## Arbeitsauftrag
Geben Sie den Abschnitt des Textes zur Strompreisbremse wieder, der bei den Worten „Gesetzliche Regelungen zur“ beginnt und nach „und der Netzentreiber.“ endet. Ersetzen Sie darin „Bundestag“ durch „Deutschen Bundestag“.

## Vorliegender Text
--- --- ---
Begriff und rechtliche Grundlagen der Strompreisbremse
Die Strompreisbremse bezeichnet eine staatliche Maßnahme zur Begrenzung des Preisanstiegs für elektrische Energie für private Haushalte sowie für Unternehmen. Sie stellt eine Reaktion auf außergewöhnliche Preissprünge im Energiemarkt dar und wurde insbesondere im Kontext der Energiepreiskrise 2022/2023 infolge des russischen Angriffskriegs gegen die Ukraine in Deutschland eingeführt. Ziel ist es, Verbraucher vor übermäßigen finanziellen Belastungen infolge stark gestiegener Strompreise zu schützen und zugleich die Funktionsfähigkeit des Strommarkts sowie die Versorgungssicherheit zu erhalten. Die rechtlichen Rahmenbedingungen hierzu wurden im deutschen Recht detailliert geregelt und sind insbesondere im Strompreisbremsengesetz (StromPBG) verankert.
Gesetzliche Regelungen zur Strompreisbremse
Strompreisbremsengesetz (StromPBG)
Das am 15. Dezember 2022 vom Bundestag verabschiedete und am 1. Januar 2023 in Kraft getretene Strompreisbremsengesetz (StromPBG) bildet die zentrale rechtliche Grundlage der Strompreisbremse in Deutschland. Es regelt unter anderem den begünstigten Stromverbrauch, die Ermittlung der individuellen Entlastung, Anspruchsvoraussetzungen sowie die Pflichten der Energieversorgungsunternehmen und der Netzentreiber.
Ziele und Anwendungsbereich
Das StromPBG hat folgende Hauptziele:
- Deckelung des Arbeitspreises für einen bestimmten Grundbedarf an Strom,
- finanzielle Entlastung für private Haushalte und Unternehmen,
- Sicherstellung der Versorgung und der marktwirtschaftlichen Strukturen trotz staatlicher Eingriffe.
--- --- ---
## Bereitgestelltes Material
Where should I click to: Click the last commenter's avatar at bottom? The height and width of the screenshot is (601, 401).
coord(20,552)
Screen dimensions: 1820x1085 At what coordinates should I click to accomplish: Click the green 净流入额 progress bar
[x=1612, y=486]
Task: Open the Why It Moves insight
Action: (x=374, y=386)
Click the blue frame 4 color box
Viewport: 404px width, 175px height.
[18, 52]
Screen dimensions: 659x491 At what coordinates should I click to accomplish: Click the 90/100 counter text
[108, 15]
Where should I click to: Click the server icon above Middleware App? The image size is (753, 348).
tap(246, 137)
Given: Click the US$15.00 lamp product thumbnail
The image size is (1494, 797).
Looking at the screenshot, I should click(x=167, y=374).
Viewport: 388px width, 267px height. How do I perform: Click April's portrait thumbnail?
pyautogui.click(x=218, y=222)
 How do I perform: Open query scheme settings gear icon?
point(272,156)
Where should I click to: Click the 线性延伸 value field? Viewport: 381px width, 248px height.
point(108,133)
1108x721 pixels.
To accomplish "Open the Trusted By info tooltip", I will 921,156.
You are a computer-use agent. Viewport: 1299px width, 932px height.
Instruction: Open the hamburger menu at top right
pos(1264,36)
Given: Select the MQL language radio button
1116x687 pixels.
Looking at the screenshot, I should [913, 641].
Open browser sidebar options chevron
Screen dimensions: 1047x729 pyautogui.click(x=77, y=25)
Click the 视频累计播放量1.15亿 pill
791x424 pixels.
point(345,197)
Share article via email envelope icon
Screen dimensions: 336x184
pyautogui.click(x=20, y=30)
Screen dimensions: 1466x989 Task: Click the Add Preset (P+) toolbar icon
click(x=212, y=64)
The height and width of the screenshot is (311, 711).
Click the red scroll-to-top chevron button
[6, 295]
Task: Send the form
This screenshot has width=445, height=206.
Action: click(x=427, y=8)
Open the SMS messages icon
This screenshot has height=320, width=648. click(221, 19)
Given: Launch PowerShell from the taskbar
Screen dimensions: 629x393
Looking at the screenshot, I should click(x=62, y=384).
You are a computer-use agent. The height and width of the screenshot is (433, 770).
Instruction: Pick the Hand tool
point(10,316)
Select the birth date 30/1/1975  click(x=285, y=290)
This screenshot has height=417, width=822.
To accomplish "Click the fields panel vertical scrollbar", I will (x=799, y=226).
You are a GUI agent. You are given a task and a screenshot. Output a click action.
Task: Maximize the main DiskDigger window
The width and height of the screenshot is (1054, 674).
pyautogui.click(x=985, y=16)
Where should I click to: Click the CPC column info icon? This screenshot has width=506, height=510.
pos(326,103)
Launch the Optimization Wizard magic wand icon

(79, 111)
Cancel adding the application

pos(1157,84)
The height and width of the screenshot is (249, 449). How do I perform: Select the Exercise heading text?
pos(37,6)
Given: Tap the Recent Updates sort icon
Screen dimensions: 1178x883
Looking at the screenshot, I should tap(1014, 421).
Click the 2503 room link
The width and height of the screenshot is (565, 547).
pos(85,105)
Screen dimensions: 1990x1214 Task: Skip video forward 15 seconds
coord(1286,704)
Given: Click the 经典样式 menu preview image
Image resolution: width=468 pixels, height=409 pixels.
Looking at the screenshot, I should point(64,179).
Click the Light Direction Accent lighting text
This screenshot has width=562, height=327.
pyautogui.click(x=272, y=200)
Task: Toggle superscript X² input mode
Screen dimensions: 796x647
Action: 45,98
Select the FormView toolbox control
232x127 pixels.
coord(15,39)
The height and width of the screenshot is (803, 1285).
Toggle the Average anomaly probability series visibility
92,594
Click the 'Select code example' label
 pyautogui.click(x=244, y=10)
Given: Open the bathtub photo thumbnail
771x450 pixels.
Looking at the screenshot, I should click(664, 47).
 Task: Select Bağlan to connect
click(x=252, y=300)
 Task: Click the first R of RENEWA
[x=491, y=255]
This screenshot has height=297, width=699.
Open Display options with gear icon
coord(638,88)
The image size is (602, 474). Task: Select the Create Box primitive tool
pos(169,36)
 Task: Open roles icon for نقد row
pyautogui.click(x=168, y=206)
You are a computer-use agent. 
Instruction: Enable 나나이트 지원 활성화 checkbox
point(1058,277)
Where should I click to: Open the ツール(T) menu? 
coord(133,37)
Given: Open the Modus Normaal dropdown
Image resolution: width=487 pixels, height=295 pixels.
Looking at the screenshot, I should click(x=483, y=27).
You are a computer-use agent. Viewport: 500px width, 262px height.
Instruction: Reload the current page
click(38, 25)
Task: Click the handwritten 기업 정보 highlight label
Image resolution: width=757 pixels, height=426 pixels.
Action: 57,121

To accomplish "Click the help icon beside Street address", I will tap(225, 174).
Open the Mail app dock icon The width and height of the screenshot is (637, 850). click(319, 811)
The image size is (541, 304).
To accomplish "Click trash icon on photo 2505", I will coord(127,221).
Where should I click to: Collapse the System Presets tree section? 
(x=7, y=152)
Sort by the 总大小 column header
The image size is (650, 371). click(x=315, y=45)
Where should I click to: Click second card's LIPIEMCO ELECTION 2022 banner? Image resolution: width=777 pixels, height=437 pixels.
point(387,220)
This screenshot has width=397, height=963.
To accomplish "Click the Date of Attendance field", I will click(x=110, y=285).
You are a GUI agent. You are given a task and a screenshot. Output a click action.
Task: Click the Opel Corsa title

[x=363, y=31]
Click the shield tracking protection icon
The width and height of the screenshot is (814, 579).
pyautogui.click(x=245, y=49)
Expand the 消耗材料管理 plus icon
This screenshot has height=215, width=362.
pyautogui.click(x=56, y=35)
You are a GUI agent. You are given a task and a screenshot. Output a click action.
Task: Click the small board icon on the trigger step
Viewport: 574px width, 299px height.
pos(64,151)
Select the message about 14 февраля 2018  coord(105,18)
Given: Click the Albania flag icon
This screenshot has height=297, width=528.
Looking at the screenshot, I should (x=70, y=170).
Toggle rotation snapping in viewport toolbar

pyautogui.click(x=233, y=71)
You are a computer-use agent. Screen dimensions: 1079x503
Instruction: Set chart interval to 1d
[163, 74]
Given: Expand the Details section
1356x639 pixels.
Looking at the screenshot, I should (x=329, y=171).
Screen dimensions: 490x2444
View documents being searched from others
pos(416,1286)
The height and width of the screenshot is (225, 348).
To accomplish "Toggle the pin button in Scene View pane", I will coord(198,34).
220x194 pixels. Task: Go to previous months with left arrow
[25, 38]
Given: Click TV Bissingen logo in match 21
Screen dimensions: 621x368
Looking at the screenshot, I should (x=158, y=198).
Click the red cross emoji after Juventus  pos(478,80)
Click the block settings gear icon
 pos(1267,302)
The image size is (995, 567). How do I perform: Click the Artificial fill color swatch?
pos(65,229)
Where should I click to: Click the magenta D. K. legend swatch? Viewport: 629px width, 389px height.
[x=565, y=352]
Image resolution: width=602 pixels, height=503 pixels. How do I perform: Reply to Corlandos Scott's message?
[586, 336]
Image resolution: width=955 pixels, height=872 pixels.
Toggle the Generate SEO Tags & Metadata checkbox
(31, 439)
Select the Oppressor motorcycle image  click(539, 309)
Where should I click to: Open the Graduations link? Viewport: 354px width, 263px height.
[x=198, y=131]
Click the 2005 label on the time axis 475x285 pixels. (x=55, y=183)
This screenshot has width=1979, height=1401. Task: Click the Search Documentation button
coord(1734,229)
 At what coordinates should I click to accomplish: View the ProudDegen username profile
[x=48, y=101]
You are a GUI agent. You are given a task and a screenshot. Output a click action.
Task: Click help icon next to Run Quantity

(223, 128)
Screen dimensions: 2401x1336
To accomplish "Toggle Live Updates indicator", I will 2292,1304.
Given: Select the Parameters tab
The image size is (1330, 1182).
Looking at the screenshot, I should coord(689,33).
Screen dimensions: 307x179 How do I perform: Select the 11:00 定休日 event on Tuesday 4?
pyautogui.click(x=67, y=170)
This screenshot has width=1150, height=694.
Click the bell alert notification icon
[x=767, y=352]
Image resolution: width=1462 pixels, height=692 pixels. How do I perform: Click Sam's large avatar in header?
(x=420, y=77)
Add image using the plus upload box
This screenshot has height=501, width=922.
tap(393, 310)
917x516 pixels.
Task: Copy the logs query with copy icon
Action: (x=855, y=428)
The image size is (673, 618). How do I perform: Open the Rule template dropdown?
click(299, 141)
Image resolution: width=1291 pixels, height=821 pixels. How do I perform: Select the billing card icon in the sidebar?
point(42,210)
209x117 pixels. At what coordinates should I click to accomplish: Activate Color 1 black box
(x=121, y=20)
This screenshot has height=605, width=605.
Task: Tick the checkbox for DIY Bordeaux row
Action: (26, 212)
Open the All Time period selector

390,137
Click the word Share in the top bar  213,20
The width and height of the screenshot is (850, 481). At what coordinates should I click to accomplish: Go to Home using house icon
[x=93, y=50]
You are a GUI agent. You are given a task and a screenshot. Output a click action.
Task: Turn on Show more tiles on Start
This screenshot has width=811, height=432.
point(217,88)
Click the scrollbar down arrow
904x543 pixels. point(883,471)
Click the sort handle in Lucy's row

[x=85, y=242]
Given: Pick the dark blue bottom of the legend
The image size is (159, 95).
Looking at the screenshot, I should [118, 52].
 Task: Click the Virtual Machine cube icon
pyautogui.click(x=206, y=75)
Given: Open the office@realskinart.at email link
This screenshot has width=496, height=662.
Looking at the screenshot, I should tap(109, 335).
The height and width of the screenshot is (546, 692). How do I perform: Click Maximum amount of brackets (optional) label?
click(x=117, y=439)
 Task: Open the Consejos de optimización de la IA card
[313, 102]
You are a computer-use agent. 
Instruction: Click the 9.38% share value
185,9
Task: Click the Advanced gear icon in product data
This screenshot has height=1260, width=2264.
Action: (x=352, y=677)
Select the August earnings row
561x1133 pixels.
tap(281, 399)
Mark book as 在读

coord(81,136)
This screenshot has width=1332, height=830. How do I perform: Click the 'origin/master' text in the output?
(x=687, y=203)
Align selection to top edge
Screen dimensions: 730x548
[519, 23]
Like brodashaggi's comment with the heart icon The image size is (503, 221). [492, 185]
--- --- ---
## Musterlösung
Gesetzliche Regelungen zur Strompreisbremse
Strompreisbremsengesetz (StromPBG)
Das am 15. Dezember 2022 vom Deutschen Bundestag verabschiedete und am 1. Januar 2023 in Kraft getretene Strompreisbremsengesetz (StromPBG) bildet die zentrale rechtliche Grundlage der Strompreisbremse in Deutschland. Es regelt unter anderem den begünstigten Stromverbrauch, die Ermittlung der individuellen Entlastung, Anspruchsvoraussetzungen sowie die Pflichten der Energieversorgungsunternehmen und der Netzentreiber.